Question 2.6: A particular coal has a mass analysis of 81% C, 5% H, 5% O, ...
A particular coal has a mass analysis of 81% C, 5% H, 5% O, 9% ash. The volumetric analysis of the dry products is: 10% CO_{2}, 1% CO, 8% O_{2}, 81% N_{2}
Determine the minimum air required for complete combustion of 1 kg of coal and the percentage of excess air required to produce the product gas proportions.
Aims:
To realize the ash content effect on the air–fuel ratio.
To determine the stoichiometric reaction.
To realize the effect of oxygen in coal on the stoichiometric reaction.
To calculate excess air supplied.
In this case it is useful to determine the required oxygen by working out for each component how much oxygen is required to burn it individually. So instead of a representative reaction equation, it is more obvious to create a table:
| Constituent | Reaction | Mass per kg of coal | Mass of O_{2} per kg | Oxygen required |
| carbon | C + O_{2} \rightarrow CO_{2} | 0.81 | 32/ 12 = 2.67 | 2.16 |
| hydrogen | H_{2} + ^{1}/_{2}O_{2} \rightarrow H_{2}O | 0.05 | 16/2 = 8 | 0.4 |
| oxygen | 0.05 | -1 | – 0.05 | |
| ash | 0.09 | 0 | 0 |
Adding the oxygen required in the last column, per kg of coal there is 2.51 kg of O_{2} required. For complete combustion, the air required for 1 kg of coal is this mass multiplied by the air:oxygen ratio by mass in the atmosphere, which is 1:0.233 = 4.29.
Therefore complete combustion requires 4.29 × 2.51 = 10.77 kg.

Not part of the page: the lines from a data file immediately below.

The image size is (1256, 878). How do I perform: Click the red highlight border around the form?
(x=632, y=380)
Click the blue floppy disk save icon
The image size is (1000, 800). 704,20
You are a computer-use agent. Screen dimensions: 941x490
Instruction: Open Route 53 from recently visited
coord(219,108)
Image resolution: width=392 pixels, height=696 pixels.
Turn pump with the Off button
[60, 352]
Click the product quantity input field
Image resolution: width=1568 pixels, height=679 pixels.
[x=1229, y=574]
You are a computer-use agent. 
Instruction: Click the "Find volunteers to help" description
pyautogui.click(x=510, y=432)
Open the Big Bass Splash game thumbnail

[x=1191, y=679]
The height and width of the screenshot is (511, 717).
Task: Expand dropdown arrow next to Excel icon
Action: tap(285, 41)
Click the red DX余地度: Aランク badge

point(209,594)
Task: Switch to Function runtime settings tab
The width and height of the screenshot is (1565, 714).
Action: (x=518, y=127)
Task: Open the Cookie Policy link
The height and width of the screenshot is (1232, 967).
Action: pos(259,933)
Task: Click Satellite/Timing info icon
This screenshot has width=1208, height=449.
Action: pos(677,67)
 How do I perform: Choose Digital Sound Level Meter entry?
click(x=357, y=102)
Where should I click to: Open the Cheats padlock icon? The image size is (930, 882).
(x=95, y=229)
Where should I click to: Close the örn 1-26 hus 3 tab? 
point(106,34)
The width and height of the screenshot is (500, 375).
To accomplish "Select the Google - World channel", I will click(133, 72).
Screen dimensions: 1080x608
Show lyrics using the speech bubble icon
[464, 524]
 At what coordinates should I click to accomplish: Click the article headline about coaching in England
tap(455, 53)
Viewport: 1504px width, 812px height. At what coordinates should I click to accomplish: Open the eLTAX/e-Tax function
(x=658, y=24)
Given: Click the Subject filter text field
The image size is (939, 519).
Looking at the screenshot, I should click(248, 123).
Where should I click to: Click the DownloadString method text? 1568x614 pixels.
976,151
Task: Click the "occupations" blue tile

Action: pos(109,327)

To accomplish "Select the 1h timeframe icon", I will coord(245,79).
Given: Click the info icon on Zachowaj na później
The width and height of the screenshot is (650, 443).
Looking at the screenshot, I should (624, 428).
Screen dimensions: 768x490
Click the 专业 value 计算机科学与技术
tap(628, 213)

In order to find the actual air supplied, we have to take account of the information presented by the constituents of the product gas stream. This contains nitrogen that can only have come from the air supplied. The carbon came in a fixed proportion of the coal, and if we can work out the nitrogen to carbon ratio, we can infer the air:carbon ratio, and hence the air:coal ratio. The other useful information is that the ratio of products is given by volume, and we therefore know the molar proportions, which then give not only the mass proportions of each species molecule, but also the mass proportions of the species atoms.
For 1 kmol of product gases, there is 0.81 kmol of N_{2}, with mass 0.81 × 28 = 22.68 kg.
This is carried in with a proportion of air by mass of 1:0.767 or \frac{22.68}{0.767} = 29.57 kg
There is 0.1 kmol of CO_{2}, containing 0.1 kmol of carbon, with mass 0.1 × 12 = 1.2 kg, and there is 0.01 kmol of CO, containing 0.01 kmol of carbon, with mass 0.01 × 12 = 0.12 kg. The total amount of carbon in 1 kmol of product gas is therefore 1.32 kg, which is carried in the proportion 1:0.81 of coal to carbon. Therefore the mass of coal to carry 1.32 kg of carbon is \frac{1.32}{0.81} = 1.63 kg
The air to coal ratio is therefore 29.57:1.63 = 18.14 by mass.
Therefore percentage excess air is:
excess air % = \frac{18.14 − 10.77}{10.77}
or 68.4%.